CHAMPERTY, crimes. A bargain with a plaintiff or defendant, campum partire,
to divide the land or other matter sued for between them, if they prevail at
law, the champertor undertaking to carry on the suit at his own expense. 1
Pick. 416; 1 Ham. 132; 5 Monr. 416; 4 Litt. 117; 5 John. Ch. R. 44; 7 Port.
2. This offence differs from maintenance, in this, that in the latter the person assisting the suitor receives no benefit, while in the former he receives one half, or other portion, of the thing sued for. See Punishment; Fine; Imprisonment; 4 Bl. Com. 135.

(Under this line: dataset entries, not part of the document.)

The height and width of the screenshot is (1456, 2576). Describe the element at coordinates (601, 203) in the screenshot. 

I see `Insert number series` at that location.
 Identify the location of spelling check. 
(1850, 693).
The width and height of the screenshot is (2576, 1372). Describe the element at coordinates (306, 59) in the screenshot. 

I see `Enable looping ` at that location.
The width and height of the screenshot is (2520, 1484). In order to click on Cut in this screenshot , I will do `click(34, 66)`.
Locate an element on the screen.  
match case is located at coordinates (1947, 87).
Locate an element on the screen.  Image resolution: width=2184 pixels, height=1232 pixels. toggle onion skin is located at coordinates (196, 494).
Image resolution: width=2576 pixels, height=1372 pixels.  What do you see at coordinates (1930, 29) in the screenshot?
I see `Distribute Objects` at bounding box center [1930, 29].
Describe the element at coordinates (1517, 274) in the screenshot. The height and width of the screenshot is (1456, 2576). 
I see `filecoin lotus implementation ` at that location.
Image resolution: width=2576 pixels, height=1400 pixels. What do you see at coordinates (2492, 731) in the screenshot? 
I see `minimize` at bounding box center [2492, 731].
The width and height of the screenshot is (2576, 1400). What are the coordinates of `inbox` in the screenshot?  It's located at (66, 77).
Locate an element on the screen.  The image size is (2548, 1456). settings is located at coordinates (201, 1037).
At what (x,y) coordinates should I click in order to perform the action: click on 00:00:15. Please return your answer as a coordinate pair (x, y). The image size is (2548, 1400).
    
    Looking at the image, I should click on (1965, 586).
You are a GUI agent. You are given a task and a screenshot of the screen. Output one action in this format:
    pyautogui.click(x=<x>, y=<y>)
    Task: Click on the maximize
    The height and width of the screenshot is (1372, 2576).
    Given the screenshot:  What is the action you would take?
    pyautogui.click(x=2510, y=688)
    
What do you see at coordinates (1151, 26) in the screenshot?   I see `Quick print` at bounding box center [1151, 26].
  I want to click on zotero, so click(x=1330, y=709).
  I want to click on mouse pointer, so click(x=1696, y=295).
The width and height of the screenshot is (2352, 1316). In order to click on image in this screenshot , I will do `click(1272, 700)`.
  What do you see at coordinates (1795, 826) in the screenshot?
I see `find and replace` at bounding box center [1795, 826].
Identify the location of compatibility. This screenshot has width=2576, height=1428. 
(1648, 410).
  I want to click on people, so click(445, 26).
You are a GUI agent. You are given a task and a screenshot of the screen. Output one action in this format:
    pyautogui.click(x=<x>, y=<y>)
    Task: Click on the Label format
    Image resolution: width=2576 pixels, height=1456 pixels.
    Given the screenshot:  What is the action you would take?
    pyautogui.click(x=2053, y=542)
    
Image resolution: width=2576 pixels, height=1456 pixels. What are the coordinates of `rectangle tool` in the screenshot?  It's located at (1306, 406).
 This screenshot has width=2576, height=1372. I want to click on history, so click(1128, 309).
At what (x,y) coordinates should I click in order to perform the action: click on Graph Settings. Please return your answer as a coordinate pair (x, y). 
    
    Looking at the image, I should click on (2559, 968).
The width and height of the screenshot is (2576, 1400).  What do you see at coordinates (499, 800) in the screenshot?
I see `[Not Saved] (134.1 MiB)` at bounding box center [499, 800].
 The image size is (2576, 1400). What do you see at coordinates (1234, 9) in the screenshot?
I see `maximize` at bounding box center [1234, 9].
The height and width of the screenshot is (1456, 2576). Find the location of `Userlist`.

3. This was an offence in the civil law. Poth. Pand. lib. 3, t. 1; App. n. 1, tom. 3, p. 104; 15 Ves. 139; 7 Bligh's R. 369; S. C. 20 E. C. L. R. 165; 5 Moore & P. 193; 6 Carr. & P. 749; S. C. 25 E. C. L. R. 631; 1 Russ. Cr. 179 Hawk. P. C. b. 1 c. 84, s. 5.
4. To maintain a defendant may be champerty. Hawk. P. C. b. 1, c. 84, s. 8 3 Ham. 541; 6 Monr. 392; 8 Yerg. 484; 8 John. 479; 1 John. Ch. R. 444;, 7 Wend. 152; 3 Cowen, 624; 6 Cowen, 90.